In an upbeat speech at a City University debate on international reporting this week, Schlesinger said there was still an ‘insatiable appetite’for serious, considered journalism – and said he was glad that some of the ‘lousy’elements of traditional foreign reporting were dying out.
‘There are closures of newspapers – newspapers are in desperate trouble. And yet there’s an insatiable appetite for news about the world,’he said.
Schlesinger said the effect the economic crisis was having on the media reminded him of the 1991 REM hit ‘It’s The End Of The World As We Know It’.
‘There are happy editors everywhere, workplaces full of professionals – how depressing is that? It’s not. It’s hard to get a job – but journalism always was a hard profession to get into.
‘Quality will out, hard work will out. It’s the end of the world as we know it, but you know what, I feel fine.”
Schlesinger appeared on a panel to discuss the current state of international journalism to coincide with the publication of a new book, Frontlines and Deadlines.
Traditional foreign reporting was lousy
‘Basic foreign correspondence is dead. I think that’s a damn good thing,’he said.
‘A lot of basic traditional foreign correspondence was lousy. It was reading the local papers, having some fixer translate it for you, stringing it together and sending it in.
‘That’s dead and thank God it’s dead because the real foreign correspondence that will survive will be the foreign correspondence that adds insight, gives you a reason to read it, has a reason to survive.”
Schlesinger said Reuters had noticed a shift in people’s reading habits as the economic downturn unfolded – and said the demand for sport and entertainment stories had ‘dropped completely off”.
‘During normal times, some of the most retrieved stories are sport stories and entertainment stories – people during their down moments will read those,’he said.
‘But during this current financial crisis, it’s stories about emerging market debt – it’s the serious stuff.”
Schlesinger added: ‘At the moment because we have been able to identify the value of news, even in these bleak times, I currently have 2,564 full-time staff journalists around the world, more than Reuters has ever had in its history.”
New technology can drive you mad
Wired UK associate editor Ben Hammersley, who has filed multimedia reports from locations including Afghanistan and Turkey, said international correspondents had a wealth of new technology at their disposal – but needed to be given the time to step back and produce considered reporting.
‘Logistically you can file stuff from anywhere on the planet back home almost immediately, but people who’ve tried it on a daily if not hourly basis, when you try to do quality work over every medium on a rolling news basis, after about 48 hours you go mad. It’s just not possible,’he said.
‘There’s going to be a big argument between what the technology allows you to do in theory and what the craft of journalism requires you to do, which is take your time over it.
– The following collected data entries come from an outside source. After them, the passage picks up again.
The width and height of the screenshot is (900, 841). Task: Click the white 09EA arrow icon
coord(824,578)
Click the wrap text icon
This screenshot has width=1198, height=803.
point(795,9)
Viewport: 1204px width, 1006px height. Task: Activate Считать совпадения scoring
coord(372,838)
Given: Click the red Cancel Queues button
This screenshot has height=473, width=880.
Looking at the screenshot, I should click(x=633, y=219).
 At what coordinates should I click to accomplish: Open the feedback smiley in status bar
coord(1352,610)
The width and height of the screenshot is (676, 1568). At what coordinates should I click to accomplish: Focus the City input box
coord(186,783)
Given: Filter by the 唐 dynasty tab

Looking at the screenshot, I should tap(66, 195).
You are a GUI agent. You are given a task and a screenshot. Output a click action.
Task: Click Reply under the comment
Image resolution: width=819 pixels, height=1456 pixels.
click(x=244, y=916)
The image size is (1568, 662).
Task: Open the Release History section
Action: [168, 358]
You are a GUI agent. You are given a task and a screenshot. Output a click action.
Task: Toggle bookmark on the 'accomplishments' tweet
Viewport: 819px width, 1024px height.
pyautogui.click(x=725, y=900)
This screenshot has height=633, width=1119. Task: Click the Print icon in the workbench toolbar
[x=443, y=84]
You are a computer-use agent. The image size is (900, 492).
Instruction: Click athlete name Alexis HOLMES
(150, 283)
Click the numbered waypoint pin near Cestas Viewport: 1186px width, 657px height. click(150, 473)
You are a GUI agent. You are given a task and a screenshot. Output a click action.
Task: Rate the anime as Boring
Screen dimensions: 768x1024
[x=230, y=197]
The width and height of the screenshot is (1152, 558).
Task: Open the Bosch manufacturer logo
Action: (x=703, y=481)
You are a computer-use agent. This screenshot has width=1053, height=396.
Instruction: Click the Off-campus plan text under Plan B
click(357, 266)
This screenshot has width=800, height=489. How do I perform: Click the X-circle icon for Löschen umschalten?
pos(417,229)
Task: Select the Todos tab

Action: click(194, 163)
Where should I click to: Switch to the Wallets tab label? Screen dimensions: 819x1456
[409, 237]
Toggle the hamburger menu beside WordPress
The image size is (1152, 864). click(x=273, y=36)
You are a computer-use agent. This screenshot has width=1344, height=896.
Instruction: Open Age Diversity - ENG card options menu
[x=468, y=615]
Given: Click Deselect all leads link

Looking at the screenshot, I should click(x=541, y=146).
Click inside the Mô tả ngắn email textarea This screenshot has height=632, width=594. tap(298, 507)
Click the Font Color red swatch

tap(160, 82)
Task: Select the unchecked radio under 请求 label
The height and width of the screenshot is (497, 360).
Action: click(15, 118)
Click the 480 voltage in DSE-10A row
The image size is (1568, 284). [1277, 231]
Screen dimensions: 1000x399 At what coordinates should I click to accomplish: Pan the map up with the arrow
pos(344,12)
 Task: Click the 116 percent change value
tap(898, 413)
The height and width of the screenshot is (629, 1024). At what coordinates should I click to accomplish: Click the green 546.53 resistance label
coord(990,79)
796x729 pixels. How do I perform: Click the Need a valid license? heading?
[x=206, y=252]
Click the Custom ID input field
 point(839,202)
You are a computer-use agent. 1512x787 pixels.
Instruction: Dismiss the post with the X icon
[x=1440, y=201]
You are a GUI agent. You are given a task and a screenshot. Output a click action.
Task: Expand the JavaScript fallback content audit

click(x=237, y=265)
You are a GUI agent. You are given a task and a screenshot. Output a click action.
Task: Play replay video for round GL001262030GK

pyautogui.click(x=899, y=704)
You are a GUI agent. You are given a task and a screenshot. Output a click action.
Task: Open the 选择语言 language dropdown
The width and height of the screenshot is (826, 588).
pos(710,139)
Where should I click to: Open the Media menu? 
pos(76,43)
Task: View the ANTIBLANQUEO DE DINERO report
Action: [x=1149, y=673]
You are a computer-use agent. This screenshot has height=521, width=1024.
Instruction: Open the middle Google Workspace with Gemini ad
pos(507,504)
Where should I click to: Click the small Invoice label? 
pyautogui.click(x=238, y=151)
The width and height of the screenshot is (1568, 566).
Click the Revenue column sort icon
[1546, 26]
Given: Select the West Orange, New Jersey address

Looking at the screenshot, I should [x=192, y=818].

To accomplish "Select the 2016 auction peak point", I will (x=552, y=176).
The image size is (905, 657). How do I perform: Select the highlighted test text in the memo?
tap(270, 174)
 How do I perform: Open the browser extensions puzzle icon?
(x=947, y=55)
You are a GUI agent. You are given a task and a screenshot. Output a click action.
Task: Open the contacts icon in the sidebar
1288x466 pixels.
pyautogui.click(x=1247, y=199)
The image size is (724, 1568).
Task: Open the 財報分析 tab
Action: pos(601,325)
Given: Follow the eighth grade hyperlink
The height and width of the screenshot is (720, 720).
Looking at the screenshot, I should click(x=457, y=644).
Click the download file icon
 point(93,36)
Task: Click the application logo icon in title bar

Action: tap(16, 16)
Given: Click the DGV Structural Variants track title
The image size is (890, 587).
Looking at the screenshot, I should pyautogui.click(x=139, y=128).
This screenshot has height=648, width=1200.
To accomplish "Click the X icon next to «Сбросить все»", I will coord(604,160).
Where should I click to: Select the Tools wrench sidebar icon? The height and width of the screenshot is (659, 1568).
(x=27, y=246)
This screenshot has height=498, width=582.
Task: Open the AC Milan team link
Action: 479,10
‘There’s going to be a big pressure especially as big news organisations start getting bought by venture funds and people who are more accountants than journalists.
‘I don’t think people have really thrown their toys out of the pram enough. We just can’t do this physically as human beings.”
Frontline Club founder Vaughan Smith said freelances would play an increasingly important role in foreign coverage as news organisations tightened their belts.
‘There’s a huge number of people out there who could potentially make a living out of this industry,’he said.
‘It will be a very good thing when somebody works out how to make money online. I think that will see a means of doing journalism that will explode. I think it will be a great leveller.
‘At the moment the big brands are getting all the hits online. When somebody works it out, maybe we’ll see a diversity.”
He later added: ‘Today there’s still a friction between traditional established journalism and the independent sector. I think it’s going to break down.”